━━ Provided passage

Interpretive park ranger Caitlin Kostic gives Donald Trump a tour near the high-water mark of the Confederacy at Gettysburg National Military Park on Oct. 22, 2016, in Gettysburg, Pa. (AP Photo/ Evan Vucci)

The notion of a Donald Trump Gettysburg address might make Abe Lincoln roll over, but the Republican presidential nominee’s speech near the Civil War cemetery is one that could have a significant effect on federal employees and the taxpayers they serve.

Saturday’s speech was a serious one, although Trump overshadowed his proposed first 100-day “Contract With the American Voter” by first threatening to sue “liars,” the many women accusing him of sexual misconduct.

A federal hiring freeze is a top item in Trump’s contract, and his call is revealing. It is the second of 28 points, but it is not listed as a budget savings strategy. Instead, it is among the first six points that are designed “to clean up the corruption and special interest collusion in Washington, D.C.” Trump apparently thinks that “a hiring freeze on all federal employees to reduce federal workforce through attrition (exempting military, public safety, and public health),” as the contract says, will help stop fraud.

━━━━
━━ Dataset excerpt

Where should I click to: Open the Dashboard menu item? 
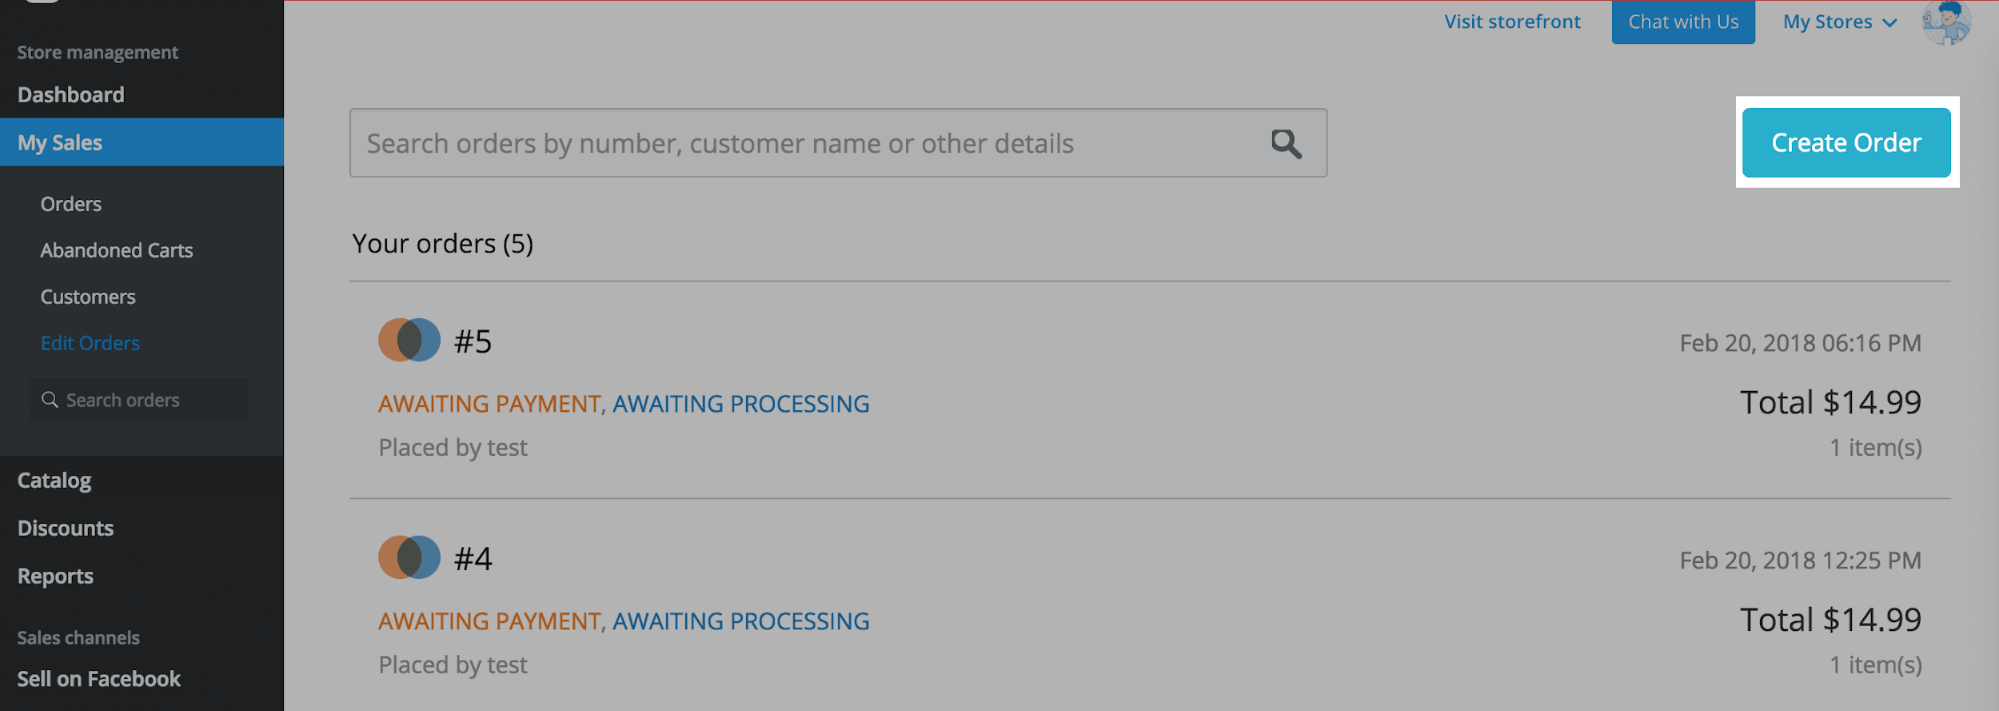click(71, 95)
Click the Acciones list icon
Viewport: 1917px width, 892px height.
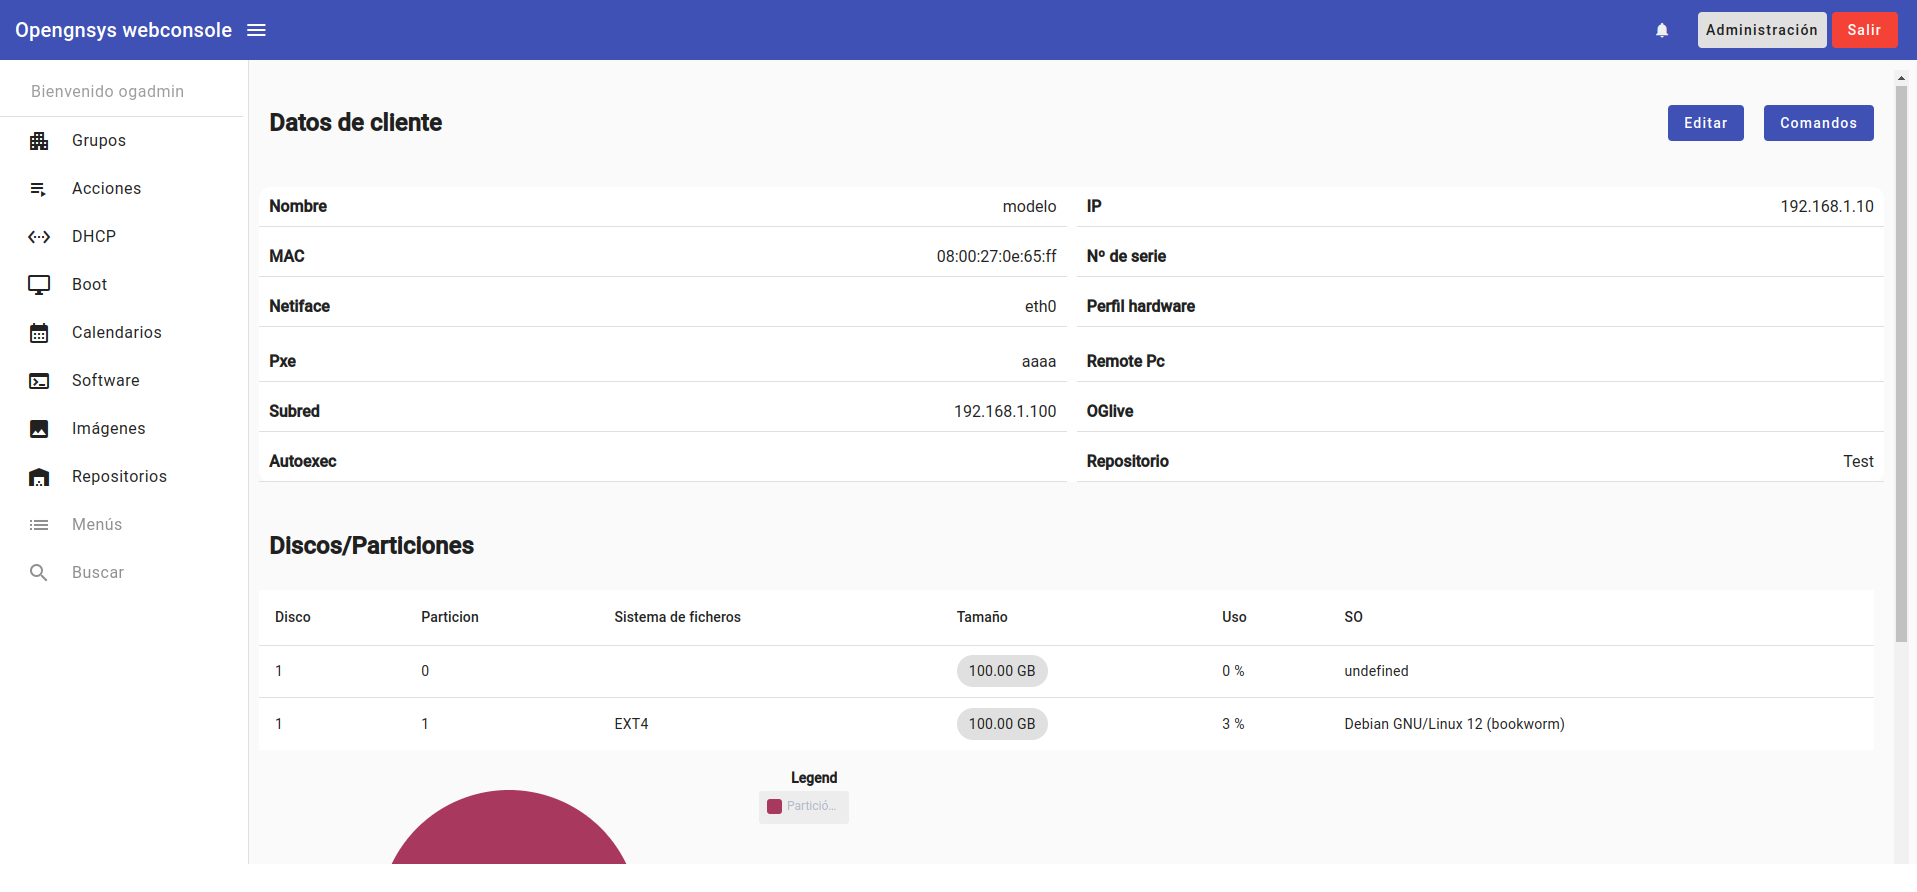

━━━━

## Task statement:
Transcribe the article above on Trump's Gettysburg speech word for word, starting at "Saturday’s speech was" and ending at "help stop fraud.".

## Written reply:
Saturday’s speech was a serious one, although Trump overshadowed his proposed first 100-day “Contract With the American Voter” by first threatening to sue “liars,” the many women accusing him of sexual misconduct.

A federal hiring freeze is a top item in Trump’s contract, and his call is revealing. It is the second of 28 points, but it is not listed as a budget savings strategy. Instead, it is among the first six points that are designed “to clean up the corruption and special interest collusion in Washington, D.C.” Trump apparently thinks that “a hiring freeze on all federal employees to reduce federal workforce through attrition (exempting military, public safety, and public health),” as the contract says, will help stop fraud.